If you're new at this, just remember - start slow, Weil advises.

Warm Up for Arthritis

Whether you have arthritis or not, a warm-up is a smart place to start. Going into an exercise activity with cold muscles can only cause pain and possibly injury. If you have arthritis, you may want to do something extra. "A lot of people like to take a warm bath or apply heat packs to joints before they do any exercise, to get the synovial [joint] fluid flowing ... it lubricates the joint," Weil tells WebMD.

Movement itself can warm up muscles. If you're getting ready to swim or walk, your warm-up can be a gentle swim or walk - just take it slow, says Weil. Stretching is also good before any type of exercise: Do a few overhead stretches. Bend to reach your toes (don't try to touch them).

Exercises for Arthritis

Weil suggests these warm-up exercises. Do three to five repetitions each:

Side bends: Put hands on hips. Bend from the waist on one side, then come back up. Repeat on the other side.

Shoulder shrugs: Raise one or both shoulders up toward the ears. Lower and repeat.

Arm circles: Extend arms out at both sides. Rotate arms forward, then in reverse.
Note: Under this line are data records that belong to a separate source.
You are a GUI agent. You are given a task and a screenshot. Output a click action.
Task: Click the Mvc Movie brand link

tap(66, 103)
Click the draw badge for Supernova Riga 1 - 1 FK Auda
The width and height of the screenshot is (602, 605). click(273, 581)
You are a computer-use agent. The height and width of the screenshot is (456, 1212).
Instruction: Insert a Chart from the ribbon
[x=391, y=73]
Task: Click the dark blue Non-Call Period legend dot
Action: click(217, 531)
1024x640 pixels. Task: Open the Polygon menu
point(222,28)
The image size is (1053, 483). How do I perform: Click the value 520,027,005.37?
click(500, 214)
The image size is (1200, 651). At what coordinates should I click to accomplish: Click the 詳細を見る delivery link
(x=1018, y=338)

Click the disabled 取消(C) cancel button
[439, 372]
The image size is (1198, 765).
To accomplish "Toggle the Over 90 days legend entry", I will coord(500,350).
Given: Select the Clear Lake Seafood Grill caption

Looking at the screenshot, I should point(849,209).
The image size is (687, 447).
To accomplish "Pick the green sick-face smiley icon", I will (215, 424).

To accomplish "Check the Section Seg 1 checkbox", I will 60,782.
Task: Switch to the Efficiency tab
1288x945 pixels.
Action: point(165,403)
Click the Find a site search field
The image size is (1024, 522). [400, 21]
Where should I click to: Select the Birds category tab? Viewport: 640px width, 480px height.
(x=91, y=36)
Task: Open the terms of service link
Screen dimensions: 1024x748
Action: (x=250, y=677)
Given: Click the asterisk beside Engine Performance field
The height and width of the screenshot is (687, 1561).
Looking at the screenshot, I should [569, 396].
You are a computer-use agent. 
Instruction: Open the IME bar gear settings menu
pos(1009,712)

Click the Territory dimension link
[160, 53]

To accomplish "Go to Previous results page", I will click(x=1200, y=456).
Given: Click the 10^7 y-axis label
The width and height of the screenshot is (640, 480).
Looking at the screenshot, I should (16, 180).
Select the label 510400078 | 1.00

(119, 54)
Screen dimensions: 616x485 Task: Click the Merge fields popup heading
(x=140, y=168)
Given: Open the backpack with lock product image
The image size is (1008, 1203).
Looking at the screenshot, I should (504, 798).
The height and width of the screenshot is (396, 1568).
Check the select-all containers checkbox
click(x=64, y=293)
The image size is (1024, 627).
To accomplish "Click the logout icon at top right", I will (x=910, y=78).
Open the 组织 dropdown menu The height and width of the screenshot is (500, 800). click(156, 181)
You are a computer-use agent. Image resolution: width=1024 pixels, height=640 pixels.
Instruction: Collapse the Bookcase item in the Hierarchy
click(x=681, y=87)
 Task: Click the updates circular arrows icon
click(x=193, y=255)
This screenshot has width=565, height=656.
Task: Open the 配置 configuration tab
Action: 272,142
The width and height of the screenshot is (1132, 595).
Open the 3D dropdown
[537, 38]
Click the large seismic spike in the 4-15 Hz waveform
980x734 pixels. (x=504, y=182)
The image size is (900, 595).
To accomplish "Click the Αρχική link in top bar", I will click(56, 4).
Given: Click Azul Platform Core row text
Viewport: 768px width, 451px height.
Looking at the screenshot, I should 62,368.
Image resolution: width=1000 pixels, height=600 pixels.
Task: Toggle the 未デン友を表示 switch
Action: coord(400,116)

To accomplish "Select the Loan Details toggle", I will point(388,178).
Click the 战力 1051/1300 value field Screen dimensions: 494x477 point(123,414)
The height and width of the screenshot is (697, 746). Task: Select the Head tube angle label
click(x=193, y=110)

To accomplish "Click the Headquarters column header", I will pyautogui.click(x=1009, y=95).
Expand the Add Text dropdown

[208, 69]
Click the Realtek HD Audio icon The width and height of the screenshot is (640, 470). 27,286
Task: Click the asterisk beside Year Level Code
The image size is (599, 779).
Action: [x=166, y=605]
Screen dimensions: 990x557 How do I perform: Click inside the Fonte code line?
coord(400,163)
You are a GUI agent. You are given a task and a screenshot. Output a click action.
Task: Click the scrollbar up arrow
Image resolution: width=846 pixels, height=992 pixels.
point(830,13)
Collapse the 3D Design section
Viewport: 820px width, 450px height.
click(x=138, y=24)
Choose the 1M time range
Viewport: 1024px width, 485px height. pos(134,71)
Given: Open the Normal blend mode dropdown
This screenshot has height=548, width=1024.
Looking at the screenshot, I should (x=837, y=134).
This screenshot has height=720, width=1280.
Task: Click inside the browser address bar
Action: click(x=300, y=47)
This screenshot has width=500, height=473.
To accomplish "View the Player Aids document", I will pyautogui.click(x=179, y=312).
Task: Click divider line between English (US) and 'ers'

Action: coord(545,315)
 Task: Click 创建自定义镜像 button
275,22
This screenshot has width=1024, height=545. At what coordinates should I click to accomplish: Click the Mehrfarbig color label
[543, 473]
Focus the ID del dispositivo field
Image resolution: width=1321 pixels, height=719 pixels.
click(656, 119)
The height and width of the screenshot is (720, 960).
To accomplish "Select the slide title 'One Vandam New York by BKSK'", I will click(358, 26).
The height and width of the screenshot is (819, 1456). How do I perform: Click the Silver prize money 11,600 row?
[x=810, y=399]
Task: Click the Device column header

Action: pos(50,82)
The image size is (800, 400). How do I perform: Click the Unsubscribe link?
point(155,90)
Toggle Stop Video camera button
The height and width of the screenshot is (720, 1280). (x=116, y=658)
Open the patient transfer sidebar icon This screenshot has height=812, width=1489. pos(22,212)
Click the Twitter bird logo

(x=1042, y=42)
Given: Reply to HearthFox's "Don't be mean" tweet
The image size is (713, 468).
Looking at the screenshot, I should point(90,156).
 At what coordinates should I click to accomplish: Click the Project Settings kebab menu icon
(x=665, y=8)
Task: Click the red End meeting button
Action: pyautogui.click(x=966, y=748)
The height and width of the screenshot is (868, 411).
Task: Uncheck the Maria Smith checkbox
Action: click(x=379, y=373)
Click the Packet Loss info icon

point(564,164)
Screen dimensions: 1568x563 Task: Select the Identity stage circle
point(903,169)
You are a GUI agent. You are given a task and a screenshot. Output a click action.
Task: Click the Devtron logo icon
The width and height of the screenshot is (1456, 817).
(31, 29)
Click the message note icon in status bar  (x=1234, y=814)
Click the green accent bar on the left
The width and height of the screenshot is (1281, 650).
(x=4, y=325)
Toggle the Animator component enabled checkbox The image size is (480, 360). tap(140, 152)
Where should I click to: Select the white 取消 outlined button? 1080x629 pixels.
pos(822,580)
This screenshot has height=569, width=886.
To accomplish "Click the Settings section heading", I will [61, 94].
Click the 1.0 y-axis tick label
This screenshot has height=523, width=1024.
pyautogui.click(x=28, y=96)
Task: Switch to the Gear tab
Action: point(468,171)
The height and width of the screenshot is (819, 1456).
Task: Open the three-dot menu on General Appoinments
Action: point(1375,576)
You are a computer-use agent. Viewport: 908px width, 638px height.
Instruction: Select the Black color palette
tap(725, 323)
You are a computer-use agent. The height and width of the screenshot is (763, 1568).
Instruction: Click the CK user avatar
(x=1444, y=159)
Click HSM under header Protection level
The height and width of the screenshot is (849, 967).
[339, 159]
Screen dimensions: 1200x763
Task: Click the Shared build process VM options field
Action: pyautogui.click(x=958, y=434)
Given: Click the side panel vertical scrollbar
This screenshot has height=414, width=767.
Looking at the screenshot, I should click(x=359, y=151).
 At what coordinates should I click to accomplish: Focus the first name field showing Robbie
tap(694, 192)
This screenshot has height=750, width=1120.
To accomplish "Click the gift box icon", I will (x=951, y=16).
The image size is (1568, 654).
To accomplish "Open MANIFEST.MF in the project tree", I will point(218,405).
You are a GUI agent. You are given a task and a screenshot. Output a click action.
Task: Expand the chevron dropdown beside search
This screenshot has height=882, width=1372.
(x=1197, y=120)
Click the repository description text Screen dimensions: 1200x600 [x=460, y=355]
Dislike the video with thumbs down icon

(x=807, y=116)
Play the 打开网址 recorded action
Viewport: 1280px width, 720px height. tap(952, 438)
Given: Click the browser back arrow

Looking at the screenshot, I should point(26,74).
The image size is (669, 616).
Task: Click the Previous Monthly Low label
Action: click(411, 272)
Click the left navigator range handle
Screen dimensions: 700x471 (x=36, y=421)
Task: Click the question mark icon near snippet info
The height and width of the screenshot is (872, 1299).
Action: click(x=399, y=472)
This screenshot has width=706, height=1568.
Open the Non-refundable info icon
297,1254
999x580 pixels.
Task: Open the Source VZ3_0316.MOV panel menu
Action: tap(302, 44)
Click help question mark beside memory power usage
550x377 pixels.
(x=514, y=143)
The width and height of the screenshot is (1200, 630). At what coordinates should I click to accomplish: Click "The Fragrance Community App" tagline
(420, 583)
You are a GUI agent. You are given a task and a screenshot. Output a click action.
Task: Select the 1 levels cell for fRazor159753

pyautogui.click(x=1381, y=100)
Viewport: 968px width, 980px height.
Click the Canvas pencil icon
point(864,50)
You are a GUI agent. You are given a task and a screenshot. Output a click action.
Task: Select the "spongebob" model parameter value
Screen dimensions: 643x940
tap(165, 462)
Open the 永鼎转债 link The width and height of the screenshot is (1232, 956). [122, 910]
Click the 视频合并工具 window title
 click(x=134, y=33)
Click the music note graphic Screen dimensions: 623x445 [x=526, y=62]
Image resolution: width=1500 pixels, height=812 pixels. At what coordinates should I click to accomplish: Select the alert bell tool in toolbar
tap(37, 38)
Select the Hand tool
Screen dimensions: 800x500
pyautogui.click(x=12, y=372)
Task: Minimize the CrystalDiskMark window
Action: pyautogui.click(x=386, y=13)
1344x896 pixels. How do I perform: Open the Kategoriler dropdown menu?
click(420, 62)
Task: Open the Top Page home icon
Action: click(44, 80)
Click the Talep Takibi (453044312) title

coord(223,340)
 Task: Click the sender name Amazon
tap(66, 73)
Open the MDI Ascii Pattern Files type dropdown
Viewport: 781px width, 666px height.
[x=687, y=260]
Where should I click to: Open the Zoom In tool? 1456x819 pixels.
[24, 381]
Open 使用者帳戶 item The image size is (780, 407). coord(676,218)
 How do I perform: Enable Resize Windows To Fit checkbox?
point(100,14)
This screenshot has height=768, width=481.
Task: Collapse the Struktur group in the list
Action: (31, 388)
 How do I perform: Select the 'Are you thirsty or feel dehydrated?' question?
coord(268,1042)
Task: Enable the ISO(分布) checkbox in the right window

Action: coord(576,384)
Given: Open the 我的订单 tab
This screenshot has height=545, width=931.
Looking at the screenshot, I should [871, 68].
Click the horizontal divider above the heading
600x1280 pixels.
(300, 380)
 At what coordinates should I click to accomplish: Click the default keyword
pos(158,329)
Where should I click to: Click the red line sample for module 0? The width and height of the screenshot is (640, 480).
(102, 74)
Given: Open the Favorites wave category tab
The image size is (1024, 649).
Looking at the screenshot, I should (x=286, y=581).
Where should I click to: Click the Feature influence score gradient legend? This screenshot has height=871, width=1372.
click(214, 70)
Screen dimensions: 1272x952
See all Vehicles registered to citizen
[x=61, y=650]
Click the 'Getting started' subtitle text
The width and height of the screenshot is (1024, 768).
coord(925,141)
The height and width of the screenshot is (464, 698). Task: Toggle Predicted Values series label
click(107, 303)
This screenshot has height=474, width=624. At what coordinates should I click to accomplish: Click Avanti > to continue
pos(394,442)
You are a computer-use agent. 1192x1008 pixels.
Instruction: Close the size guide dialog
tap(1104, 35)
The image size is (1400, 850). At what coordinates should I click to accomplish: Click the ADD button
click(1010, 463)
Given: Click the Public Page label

Torso rotations: Stand with feet shoulder-width apart and toes turned slightly out. Rotate to your left side. Then rotate to your right side.

Strengthening Exercises for Arthritis

Muscle strengthening can come from lifting hand weights, using flexible tubing, even lifting a 1 liter water bottle, says Weil. Strengthening exercises can also be done in a chair while you follow a hand-weight exercise video, he says.

To start a hand-weight program, use weights that you can lift 12 to 15 times with good form. Make sure you feel comfortable using the weights.

Biceps curls: Start with elbows bent at the sides. Keeping your upper arm at your side, bring one dumbbell up to your shoulder. Lower to original position and repeat with opposite arm. Continue to alternate between sides.